Despite building a formidable screen CV from 1971 on, Zoe Wanamaker had
her first taste of real fame in Laurence Marks and Maurice Gran's popular comic
drama Love Hurts (ITV, 1992-94), playing single career girl Tessa Piggott,
dumped by a lover who is also her boss and finding new opportunities working
for a charity before eventually, if reluctantly, falling for Adam Faith's
entrepreneur. The actress seems seldom out of work on stage or screen despite,
or because of her unconventional looks - part feline, part pixie, often topped
by short, spikey hair - and her low, husky, nicotine-drenched purr of a
voice.
She was born on 13 May 1949 in New York City to Jewish parents, her father
being the celebrated actor, director and tireless Globe Theatre campaigner Sam
Wanamaker, who was blacklisted in the 1950s, after which the whole family moved
to England. Her mother Charlotte was also an actress and radio star. Zoë was
privately educated in Hampstead, before attending a Quaker boarding school in
Somerset.
As an American in North London, she always felt slightly exotic but not
especially Jewish, since her parents were stolidly secular. Neither encouraged
her to pursue an acting career, so she studied painting and then ballet for a
time, finally opting to train at the Central School of Speech and Drama. She
came up through the repertory theatre system, and her stage work spans
Shakespeare, contemporary classics, musicals, even pantomime; she has performed
with both the Royal Shakespeare Company and the National Theatre.
She excels in comedy and has played several grotesques, notably Clarice, one of the dim-witted
twin sisters of Lord Groan in Gormenghast (BBC, 2000); eccentric crime writer
Ariadne Oliver in Agatha Christie Poirot (ITV, 2003-) and Madame Hooch in Harry
Potter and the Philosopher's Stone (US/UK, 2001) - and who could forget her
startling 'appearance' as Cassandra in two Doctor Who (BBC, 2005-) stories, reduced to a CGI face stretched across a piece of skin?
Her range, however, also embraces many small-screen versions of classic
theatre, as well as roles in significant TV drama, such as Edge of Darkness
(BBC, 1985), as intelligence agent Clementine; the ambitious but ultimately
disappointing Paradise Postponed (ITV, 1986), in which she played disturbed and
embittered Charlotte, who marries the loathsome Tory Leslie Titmuss; and the
first series of Prime Suspect (ITV, 1991), which won her a BAFTA nomination for
her performance as the surly and suspicious prostitute married to the prime
suspect himself.

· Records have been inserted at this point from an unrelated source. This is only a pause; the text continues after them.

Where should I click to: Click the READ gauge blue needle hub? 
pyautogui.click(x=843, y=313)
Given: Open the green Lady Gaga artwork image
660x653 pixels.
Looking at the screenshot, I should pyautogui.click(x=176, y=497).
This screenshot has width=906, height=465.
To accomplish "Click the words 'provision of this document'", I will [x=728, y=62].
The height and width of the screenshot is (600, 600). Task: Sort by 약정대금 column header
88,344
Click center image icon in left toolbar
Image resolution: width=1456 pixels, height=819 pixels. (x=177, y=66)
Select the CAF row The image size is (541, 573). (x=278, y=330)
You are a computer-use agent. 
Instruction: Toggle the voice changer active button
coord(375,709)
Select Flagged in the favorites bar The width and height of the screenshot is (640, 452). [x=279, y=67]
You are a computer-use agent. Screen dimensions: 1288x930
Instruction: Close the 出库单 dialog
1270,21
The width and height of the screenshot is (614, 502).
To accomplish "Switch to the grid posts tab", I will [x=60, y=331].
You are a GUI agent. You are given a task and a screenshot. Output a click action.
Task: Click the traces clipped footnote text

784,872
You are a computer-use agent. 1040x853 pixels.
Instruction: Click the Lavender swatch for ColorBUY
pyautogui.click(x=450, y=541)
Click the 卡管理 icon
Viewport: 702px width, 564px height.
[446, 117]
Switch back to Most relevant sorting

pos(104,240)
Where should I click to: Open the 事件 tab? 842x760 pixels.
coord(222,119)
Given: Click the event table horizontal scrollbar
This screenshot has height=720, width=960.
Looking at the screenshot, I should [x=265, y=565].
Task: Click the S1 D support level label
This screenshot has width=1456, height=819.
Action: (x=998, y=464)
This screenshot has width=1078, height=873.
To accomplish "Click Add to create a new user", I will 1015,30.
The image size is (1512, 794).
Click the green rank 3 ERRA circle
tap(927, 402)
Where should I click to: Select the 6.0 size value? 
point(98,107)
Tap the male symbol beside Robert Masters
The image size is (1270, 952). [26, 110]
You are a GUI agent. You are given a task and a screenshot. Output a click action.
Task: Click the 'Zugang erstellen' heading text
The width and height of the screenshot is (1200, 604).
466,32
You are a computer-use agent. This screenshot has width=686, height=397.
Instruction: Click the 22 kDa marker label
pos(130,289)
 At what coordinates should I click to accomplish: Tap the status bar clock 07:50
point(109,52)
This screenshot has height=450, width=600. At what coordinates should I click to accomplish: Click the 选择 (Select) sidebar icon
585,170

In recent years she has become best known for one of TV's
longest-running sitcoms, My Family (BBC, 2000-), playing bossy control freak
Susan Harper, long-suffering wife to Robert Lindsay's grumpy and sarcastic
dentist, Ben. She has won the Rose d'Or for the role.
She holds British and American citizenship, and was awarded a CBE in 2000.
She is involved with several charities, and oversaw the final stages of the
Globe Theatre project, following her father's death before its completion; she
spoke the first lines from the stage at the opening ceremony.